I'm writing RSS reader and taking article urls from feeds, but often have invalid urls while parsing with NSXMLParser. Sometimes have extra symbols at the end of url(for example \n,\t). This issue I fixed. Most difficult trouble is urls with queries that have characters not allowed to be url-encoded. Working url for URL-request http://www.bbc.co.uk/news/education-23809095#sa-ns_mchannel=rss&ns_source=PublicRSS20-sa '#' character will replaced to "%23" by "stringByAddingPercentEscapesUsingEncoding:" method and will not work. Site will say what page not found. I believe after '#' character is a query string. Are there a way to get(encode) any url from feeds correctly, at least always removing a query strings from xml?


Solution

  • There two approaches you could use to create a legal URL string by either using stringByAddingPercentEncodingWithAllowedCharacters or by using CFURL core foundation class which gives you a whole range of options.

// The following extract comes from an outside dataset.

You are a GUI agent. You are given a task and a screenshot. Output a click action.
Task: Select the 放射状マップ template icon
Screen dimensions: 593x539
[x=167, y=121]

    Example 1 (NSCharacterSet):

    NSString *nonFormattedURL = @"http://www.bbc.co.uk/news/education-23809095#sa-ns_mchannel=rss&ns_source=PublicRSS20-sa";
    
    NSLog(@"%@", [nonFormattedURL stringByAddingPercentEncodingWithAllowedCharacters:[[NSCharacterSet illegalCharacterSet] invertedSet]]);
    

    This still keep the hash tag in place by inverting the illegalCharacterSet in NSCharacterSet object. If you like more control you also create your own mutable set.

    Example 2 (CFURL.h):

    NSString *nonFormattedURL = @"http://www.bbc.co.uk/news/education-23809095#sa-ns_mchannel=rss&ns_source=PublicRSS20-sa";
    CFAllocatorRef allocator = CFAllocatorGetDefault();
    CFStringRef formattedURL = CFURLCreateStringByAddingPercentEscapes(allocator,
                                                                           (__bridge CFStringRef) nonFormattedURL,
                                                                           (__bridge CFStringRef) @"#", //leave unescaped
                                                                           (__bridge CFStringRef) @"", // legal characters to be escaped like / = # ? etc
                                                                           NSUTF8StringEncoding); // encoding
    
    
    
    NSLog(@"%@",  formattedURL);
    

    Does the same as above code but with way more control: replacing certain characters with the equivalent percent escape sequence based on the encoding specified, see logs for example.